The SAFER training will be held Saturday, April 27 at the Queer Resource Center (QRC) of the 5Cs. It is sponsored by the Queer Survivors Project of the QRC, and there are openings for 25 students to participate in the training session.
“You spend four hours with the trainer workshopping the policies: seeing where there are holes, seeing where things could be different, trying to understand what might be oppositional within student culture, ways to end rape culture,” Buntaine said.
“What’s exciting about this training is how to make the policy language more accessible and user-friendly,” said Miriam Feldblum, Vice President and Dean of Students at Pomona College. “What I think is really important for students is to talk about how to translate it, how to make people more aware.”
As of today, the 5Cs do not have a unified policy to address sexual assault. Harvey Mudd College and Claremont McKenna College finalized and published their new sexual assault policies this winter, but the other three colleges have yet to publish or finalize their new policies.
The policies have been under review since the United States Department of Education issued a mandate in April 2012 saying that sexual violence on college campuses is a violation of Title IX.

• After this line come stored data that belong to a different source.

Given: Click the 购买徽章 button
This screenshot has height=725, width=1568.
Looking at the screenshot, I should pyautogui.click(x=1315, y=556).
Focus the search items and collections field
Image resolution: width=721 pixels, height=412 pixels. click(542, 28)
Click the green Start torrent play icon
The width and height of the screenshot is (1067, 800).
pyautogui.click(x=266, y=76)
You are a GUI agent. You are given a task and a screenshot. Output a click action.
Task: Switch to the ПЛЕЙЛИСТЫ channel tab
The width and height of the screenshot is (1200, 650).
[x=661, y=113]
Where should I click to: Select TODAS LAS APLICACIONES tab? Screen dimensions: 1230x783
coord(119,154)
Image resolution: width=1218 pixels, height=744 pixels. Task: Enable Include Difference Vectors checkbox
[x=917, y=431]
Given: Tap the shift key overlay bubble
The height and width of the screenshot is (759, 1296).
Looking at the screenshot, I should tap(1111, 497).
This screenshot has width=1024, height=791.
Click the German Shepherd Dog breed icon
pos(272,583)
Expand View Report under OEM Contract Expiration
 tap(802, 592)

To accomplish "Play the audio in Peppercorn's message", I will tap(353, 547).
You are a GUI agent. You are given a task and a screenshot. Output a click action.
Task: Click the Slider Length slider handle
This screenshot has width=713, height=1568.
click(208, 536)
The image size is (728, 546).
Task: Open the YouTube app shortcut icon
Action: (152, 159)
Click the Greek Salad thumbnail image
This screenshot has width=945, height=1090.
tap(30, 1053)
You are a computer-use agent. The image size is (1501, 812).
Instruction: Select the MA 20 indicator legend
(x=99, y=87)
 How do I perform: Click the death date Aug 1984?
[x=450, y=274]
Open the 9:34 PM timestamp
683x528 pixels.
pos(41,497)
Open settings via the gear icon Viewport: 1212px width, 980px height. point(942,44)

The Deans of Students at each college are currently in the process of reviewing the consortium’s sexual assault policies. On March 2, each dean participated in a panel at the Motley Coffeehouse at Scripps College, during which they agreed that consent needs to be emphasized when considering new definitions of sexual assault at the 5Cs.
“We want as much as possible to have a common set of policies and procedures so that students who are interacting across campuses know what to expect,” Feldblum said.
Director of the QRC Adriana di Bartolo said she hopes the workshop will help students better navigate life at the consortium.
“The goal is getting all the schools on the same page, and I just hope that students will leave here able to read these documents and understand them, understand how they’re going to impact their lives, and understand how they’re going to impact them as they move on each different campus,” di Bartolo said.
Current disciplinary procedure mandates that in the event of an alleged sexual assault, discipline is handled according to the grievance procedures of the college where the accused individual attends, not necessarily the victim’s college or the college where the assault occurred.
“What almost all of the student activists that I’ve talked to have said is that they would feel a lot more comfortable with a universal grievance procedure. As it currently sits, all the different schools have different grievance procedures, which are necessary, according to some of the conversation in the administration right now, because of the schools’ separate cultures,” Buntaine said.
Members of the Queer Survivors Project reached out to the Deans of Students at each of the 5Cs. Dean Rebecca Lee of Scripps responded but declined to support the event. The members said the Deans of Students at HMC and Pitzer College did not respond to their e-mails.
According to Buntaine, Feldblum is supporting the event after agreeing to meet with student representatives solely from Pomona. Dean Mary Spellman of CMC initially declined to support the event but later endorsed it.
The SAFER program was started in 2000 by students at Columbia University, and, according to its website, it “fights sexual violence and rape culture by empowering student-led campaigns to reform college sexual assault policies.”